**SELECTED TEXT**
Dining in Calistoga: What's ahead

Back in July 2015, I wrote a story in The Weekly Calistogan titled “Calistoga: A cornucopia of dining options.” I believe it might be good to revisit some of that article and see where we stand. Below are a few of the highlights:

According to the Visit Calistoga website, there are nearly 30 eating establishments in Calistoga, including coffee and ice-cream shops. To put that in perspective, the population of Calistoga is roughly 5,200, which means that there is a restaurant for nearly every 175 people.

According to the 2010 U.S. Census data, San Francisco has the most restaurants of any large metro area in America, and their ratio is about one restaurant for every 500 people. Even limiting the count to official restaurants, of which there are currently 18, it would still mean that Calistoga beats San Francisco with one restaurant for every 288 people.

We are not just talking about run-of-the mill restaurants in Calistoga, which include some of the best restaurants in the Napa Valley — Jole, Sam’s Club, Calistoga Inn, Evangeline, Calistoga Kitchen and the Michelin Star-rated Solbar, to name just a few.

Beyond just having excellent food, the restaurants are often at the cutting edge of food trends, having for years offered locally grown farm-to-table fare, innovative vegetarian options and interesting ethnic flavor combinations.

But cutting edge is nothing new to Calistogans. From art to wellness, business to bohemian, Calistogans are often considered the more laid-back, creative and down-to-earth counterparts to our more southerly neighbors.

What does the future hold for Calistoga when it comes to food? Expect at least three new what my mom would call fancy restaurants to come into Calistoga in the next few years.

**DATA LISTING**
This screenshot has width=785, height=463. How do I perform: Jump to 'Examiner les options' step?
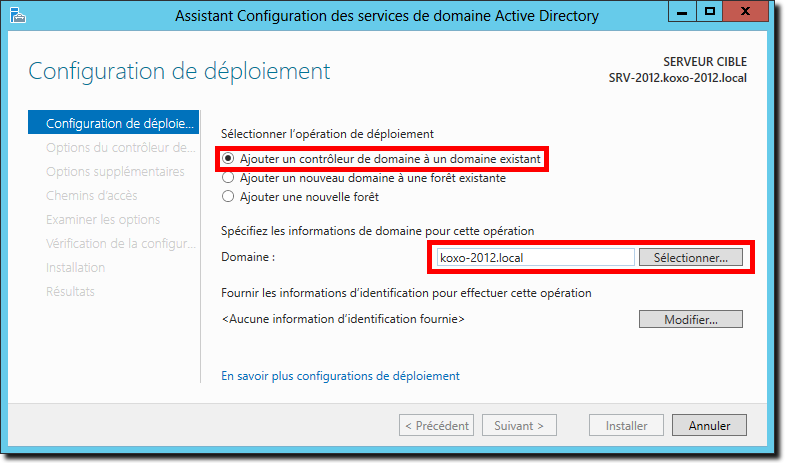tap(103, 220)
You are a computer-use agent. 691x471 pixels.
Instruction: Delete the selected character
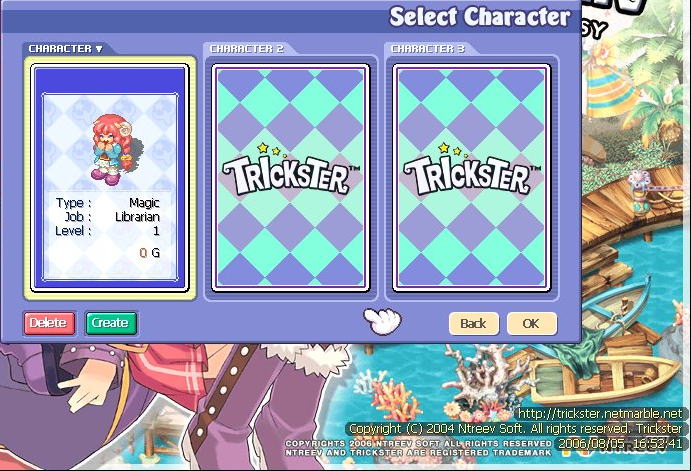coord(49,323)
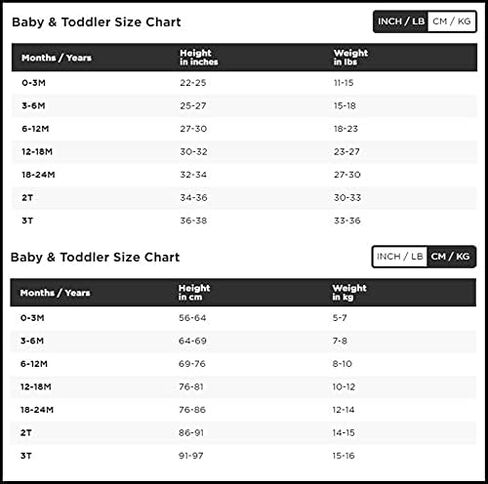
Task: Click active CM / KG in bottom toggle
Action: click(x=451, y=257)
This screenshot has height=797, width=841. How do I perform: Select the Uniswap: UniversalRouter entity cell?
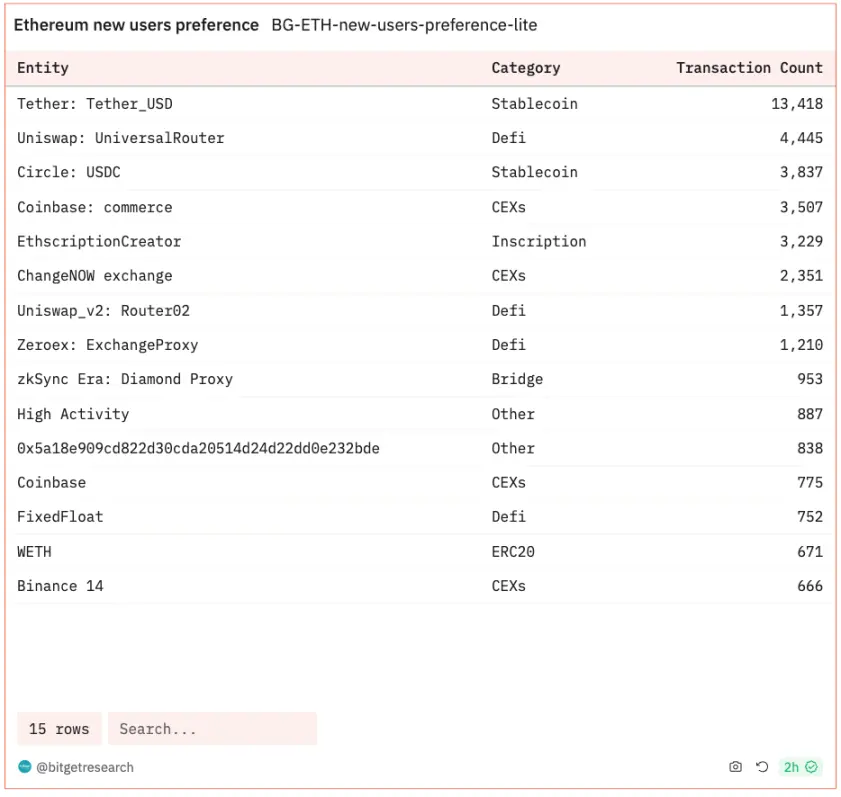pos(120,138)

**INSTRUCTIONS**
**a)** What is the approximate population of Calistoga, according to the Calistoga dining article?
**b)** Do these statements agree with the Calistoga dining article? Answer yes or no for each, quoting the words that decide it. (i) Calistoga currently has 18 official restaurants. (ii) San Francisco has about one restaurant for every 288 people. (iii) Solbar is Michelin Star-rated.
**c)** Please echo the Calistoga dining article word for word from "Beyond just having" up to and including "next few years.".

**REPLIES**
**a)** Roughly 5,200.

**b)**
(i) Yes: "Even limiting the count to official restaurants, of which there are currently 18"
(ii) No: "their ratio is about one restaurant for every 500 people"
(iii) Yes: "the Michelin Star-rated Solbar"

**c)**
Beyond just having excellent food, the restaurants are often at the cutting edge of food trends, having for years offered locally grown farm-to-table fare, innovative vegetarian options and interesting ethnic flavor combinations.

But cutting edge is nothing new to Calistogans. From art to wellness, business to bohemian, Calistogans are often considered the more laid-back, creative and down-to-earth counterparts to our more southerly neighbors.

What does the future hold for Calistoga when it comes to food? Expect at least three new what my mom would call fancy restaurants to come into Calistoga in the next few years.